First Mars Landers Might Have Found Organic Material In 1976, and Destroyed It By Accident

The building blocks of life might exist in Martian soil after all, according to a new study. Evidence from the late Phoenix Mars lander suggests its Viking forebears might have found organic compounds on the Red Planet - and destroyed them in the process of looking for them.

If this is true, it represents a monumental shift in the way scientists have thought about Mars for the past 30 years. The presence of native Martian organics suggests the planet might not be a dead rock after all.

The study came about after the Phoenix lander found perchlorate in the soil at the Martian north pole, where scientists had expected to find chloride salt instead. Perchlorate is an ion of oxygen and chlorine that breaks into highly reactive fragments when it’s heated. The fragments destroy organic compounds.

The perchlorate fragments form at the same temperatures to which the Viking craft baked Martian soil samples. The Vikings found chloromethane and dichloromethane, chlorine compounds interpreted at the time as likely contaminants from cleaning fluids or rocket fuel.

But in the new study, researchers found exactly those chemicals when they added some perchlorate to desert soil from Chile and baked it in the same manner as the Viking tests. Atacama desert soil is thought to closely resemble Martian soil and is known to contain organic compounds.

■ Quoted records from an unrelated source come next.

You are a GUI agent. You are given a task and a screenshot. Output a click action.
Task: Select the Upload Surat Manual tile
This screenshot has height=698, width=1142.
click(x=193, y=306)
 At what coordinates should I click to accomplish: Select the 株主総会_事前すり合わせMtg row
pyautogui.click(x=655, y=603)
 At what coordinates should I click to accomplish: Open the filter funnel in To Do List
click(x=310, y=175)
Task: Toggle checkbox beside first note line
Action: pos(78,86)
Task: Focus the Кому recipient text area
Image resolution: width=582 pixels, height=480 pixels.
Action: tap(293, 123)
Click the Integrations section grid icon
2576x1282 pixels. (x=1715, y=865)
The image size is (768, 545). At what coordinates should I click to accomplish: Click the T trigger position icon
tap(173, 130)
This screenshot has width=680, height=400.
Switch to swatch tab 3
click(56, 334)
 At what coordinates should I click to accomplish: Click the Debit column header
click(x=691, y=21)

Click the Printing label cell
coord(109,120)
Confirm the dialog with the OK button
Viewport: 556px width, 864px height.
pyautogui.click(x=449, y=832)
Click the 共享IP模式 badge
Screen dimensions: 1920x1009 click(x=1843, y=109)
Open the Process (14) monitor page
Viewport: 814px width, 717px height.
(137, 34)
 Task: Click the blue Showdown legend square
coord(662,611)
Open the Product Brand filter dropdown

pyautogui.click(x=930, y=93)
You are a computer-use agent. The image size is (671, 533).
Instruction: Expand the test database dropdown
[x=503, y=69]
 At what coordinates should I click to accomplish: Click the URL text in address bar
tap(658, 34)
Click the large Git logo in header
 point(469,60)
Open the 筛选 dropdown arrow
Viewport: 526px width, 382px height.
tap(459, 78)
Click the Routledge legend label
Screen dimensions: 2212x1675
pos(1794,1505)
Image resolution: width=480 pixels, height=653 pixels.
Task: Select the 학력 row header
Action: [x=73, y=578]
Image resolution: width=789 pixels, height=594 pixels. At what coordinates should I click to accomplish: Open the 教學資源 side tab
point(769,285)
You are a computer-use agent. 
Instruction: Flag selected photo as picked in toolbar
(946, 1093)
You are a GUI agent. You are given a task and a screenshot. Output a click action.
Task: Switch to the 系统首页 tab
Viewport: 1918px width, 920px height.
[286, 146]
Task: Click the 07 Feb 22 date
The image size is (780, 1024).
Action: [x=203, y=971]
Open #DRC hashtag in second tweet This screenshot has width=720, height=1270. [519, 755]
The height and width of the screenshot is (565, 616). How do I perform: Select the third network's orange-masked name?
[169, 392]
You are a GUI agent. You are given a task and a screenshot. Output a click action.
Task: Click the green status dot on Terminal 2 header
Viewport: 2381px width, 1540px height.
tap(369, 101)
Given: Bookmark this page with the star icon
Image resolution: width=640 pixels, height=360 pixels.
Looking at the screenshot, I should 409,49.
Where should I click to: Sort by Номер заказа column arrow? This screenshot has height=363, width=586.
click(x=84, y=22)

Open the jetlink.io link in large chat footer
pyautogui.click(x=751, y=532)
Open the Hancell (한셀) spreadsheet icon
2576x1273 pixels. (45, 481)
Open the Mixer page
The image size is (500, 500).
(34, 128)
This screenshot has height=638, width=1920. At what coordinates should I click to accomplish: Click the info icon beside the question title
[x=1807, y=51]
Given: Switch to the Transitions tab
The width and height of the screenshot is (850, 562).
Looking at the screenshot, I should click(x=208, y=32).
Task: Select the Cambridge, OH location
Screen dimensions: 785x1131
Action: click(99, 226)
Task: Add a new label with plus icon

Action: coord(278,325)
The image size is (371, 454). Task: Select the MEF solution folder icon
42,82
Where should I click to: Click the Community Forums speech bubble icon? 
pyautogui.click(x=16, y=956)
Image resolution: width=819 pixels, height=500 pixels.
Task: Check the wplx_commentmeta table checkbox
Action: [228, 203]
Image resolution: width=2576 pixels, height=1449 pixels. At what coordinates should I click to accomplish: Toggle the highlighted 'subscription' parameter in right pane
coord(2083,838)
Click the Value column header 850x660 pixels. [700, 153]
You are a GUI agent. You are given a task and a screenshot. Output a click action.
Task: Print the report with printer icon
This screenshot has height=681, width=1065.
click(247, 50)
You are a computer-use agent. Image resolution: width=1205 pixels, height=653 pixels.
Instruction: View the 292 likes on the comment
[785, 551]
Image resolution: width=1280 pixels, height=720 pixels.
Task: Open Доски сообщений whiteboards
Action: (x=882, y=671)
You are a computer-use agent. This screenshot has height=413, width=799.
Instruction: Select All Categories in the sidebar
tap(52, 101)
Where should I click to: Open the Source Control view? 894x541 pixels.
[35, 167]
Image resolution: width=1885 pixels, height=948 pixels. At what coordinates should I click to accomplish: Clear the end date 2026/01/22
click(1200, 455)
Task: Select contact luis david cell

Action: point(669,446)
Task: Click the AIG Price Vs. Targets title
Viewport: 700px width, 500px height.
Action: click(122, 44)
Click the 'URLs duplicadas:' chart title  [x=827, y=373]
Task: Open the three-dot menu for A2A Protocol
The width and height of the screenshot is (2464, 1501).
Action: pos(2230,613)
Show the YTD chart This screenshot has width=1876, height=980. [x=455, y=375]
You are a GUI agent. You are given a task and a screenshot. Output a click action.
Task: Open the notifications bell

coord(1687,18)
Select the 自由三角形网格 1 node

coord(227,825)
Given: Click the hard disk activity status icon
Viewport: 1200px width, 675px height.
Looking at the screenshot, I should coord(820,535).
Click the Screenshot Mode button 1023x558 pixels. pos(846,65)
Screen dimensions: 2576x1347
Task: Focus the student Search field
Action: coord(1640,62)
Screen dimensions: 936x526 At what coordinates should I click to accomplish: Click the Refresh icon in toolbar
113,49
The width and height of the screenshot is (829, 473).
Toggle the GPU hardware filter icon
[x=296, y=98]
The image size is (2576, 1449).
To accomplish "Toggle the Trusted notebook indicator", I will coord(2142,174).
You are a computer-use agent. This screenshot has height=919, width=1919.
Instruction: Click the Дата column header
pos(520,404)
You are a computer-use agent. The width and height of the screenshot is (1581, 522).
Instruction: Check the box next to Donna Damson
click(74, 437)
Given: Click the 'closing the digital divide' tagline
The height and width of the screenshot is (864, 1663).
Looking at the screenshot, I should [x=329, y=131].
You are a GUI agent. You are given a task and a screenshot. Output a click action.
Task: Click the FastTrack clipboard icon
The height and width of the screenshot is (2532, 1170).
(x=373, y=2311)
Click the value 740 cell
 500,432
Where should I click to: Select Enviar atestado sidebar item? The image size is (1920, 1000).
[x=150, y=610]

“Our results suggest that not only organics, but also perchlorate, may have been present in the soil at both Viking landing sites,” said the study’s lead author, Rafael Navarro-González of the National Autonomous University of Mexico, Mexico City.

In the new tests, the organic compounds were destroyed. The team says the Viking soil samples probably also contained plenty of organic compounds that were destroyed upon heating.

Of course, this study does not mean Mars is a cozy place for life, and it does not prove that life has ever existed there, the researchers say.

Even if Mars never had life, it probably should have some organics, simply because of the number of meteorites that contain them. Before Viking, this is what scientists expected. NASA astrobiologist Chris McKay, who participated in the latest study, said the Vikings did detect organics - we just did not realize it.

At the very least, the discovery could lead to a new way to search for life on Mars. If Martian soil contains organic material on the parts-per-million scale, it makes sense to search for molecules like DNA or complex proteins.

NASA’s Curiosity Rover, scheduled for launch in November 2011, has the ability to search for organic compounds by adding liquid to soil samples, which would not subject them to the high temperatures at which perchlorate destroys organic compounds, according to NASA.

The study is reported in an upcoming edition of Journal of Geophysical Research-Planets.